Este año se cumple un siglo del nacimiento de Carmen Laforet, una de esas apariciones súbitas que de vez en cuando ofrece la literatura, desprovista de camarillas y endogamias, agarrada a su talento congénito, a ese fenómeno que se trabaja sólo si se lleva dentro: el estilo. Cuando le arrebató el premio Nadal a González-Ruano, dinamitando la redacción de la revista Destino con el manuscrito que más tarde se llamó Nada, casi nadie en el hermético mundo de las letras sabía quién demonios era esa mujer de apellido afrancesado, que se atrevía a poner en solfa la hegemonía de la corte literaria de posguerra. Porque, además, Carmen se presenta al premio en un año, el de 1944, en el que la guerra española escocía aún en las carnes y la mundial en los periódicos. Un mundo gris, vetado para las mujeres y los seres ocultos. Laforet ostentaba estas dos condiciones, por eso su éxito se antoja singular. Sólo hay que ver a los acompañantes en su generación: Ridruejo, Panero u Otero en lírica; Cela, Delibes o Torrente Ballester en narrativa. Una rara avis, sin duda.

Pero Carmen aportaba algo enormemente necesario entonces: realidad. Si Cela se lanzaba a la exageración del tremendismo o Torrente a la fantasía galaica, Laforet hacía con su narración lo que la mayoría de gentes hacía entonces con su vida: encerrarla en un piso milimétrico. Entre aquellas paredes de la casa de Aribau le coloca al lector esa asfixia que ningún otro escritor de la época supo glosar, esquivando la censura con maestría, retratando las fobias de una sociedad muerta. Ese es el principal mérito de la obra de Carmen Laforet: supo mostrar la realidad en un momento en el que la realidad no existía. Es por esto que Nada persigue una labor similar en narrativa a la que ejercen las Nanas de la Cebolla en poesía o el Guernica en pintura: es la expresión máxima del horror, las cicatrices de una guerra atroz, el testamento de un país destrozado.
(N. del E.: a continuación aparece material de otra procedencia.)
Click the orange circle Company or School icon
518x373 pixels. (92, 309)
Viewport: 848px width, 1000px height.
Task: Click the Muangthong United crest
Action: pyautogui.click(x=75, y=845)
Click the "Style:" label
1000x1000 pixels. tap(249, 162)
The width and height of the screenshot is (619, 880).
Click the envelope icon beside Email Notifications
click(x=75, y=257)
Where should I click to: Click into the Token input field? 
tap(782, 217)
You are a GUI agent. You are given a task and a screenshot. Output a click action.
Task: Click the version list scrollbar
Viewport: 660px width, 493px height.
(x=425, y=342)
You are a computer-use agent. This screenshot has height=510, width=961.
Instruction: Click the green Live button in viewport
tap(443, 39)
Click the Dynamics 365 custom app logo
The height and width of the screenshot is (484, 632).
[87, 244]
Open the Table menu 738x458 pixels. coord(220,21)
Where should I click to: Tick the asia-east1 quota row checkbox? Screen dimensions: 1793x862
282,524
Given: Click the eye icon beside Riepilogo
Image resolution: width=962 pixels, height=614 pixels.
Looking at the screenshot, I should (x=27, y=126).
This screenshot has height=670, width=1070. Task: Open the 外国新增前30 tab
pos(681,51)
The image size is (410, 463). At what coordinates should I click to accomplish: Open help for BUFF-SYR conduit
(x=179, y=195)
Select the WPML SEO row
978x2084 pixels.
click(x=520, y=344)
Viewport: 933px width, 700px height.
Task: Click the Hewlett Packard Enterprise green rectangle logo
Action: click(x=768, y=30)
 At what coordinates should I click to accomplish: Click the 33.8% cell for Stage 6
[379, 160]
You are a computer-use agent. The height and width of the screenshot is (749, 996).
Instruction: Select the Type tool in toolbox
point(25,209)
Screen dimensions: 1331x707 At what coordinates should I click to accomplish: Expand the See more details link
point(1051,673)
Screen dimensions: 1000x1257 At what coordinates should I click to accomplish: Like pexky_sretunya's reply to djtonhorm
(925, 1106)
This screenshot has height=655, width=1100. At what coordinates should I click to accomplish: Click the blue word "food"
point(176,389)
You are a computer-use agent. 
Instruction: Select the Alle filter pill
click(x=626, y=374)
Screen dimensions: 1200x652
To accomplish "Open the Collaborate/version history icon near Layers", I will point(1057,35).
En este centenario, espero firmemente que más allá de los méritos innumerables con los que Laforet carga, y que dan pábulo a los dos primeros párrafos de este artículo, se lleve a cabo el ejercicio más noble que se puede hacer: leer la novela. Porque, además, Nada es una novela extraordinariamente contemporánea, con un lenguaje moderno, y un análisis psicológico que de manera sorprendente no pierde comba en un presente tan distinto. La familia de Andrea, desnortada, envuelve a la protagonista en un mundo donde las cosas vuelven a nombrarse tras casi una década de silencio, donde el mundo exterior, más allá de los muros de la casa de Aribau- y de la sociedad de los años cuarenta, en acertada metáfora- todavía puede ser capaz de lucir, como lució en otro tiempo. El llanto, la pena, la muerte y el amor, elementos literarios por excelencia, están presentes en una obra maestra que entró, con justicia pero también por derribo, en la historia de nuestras letras.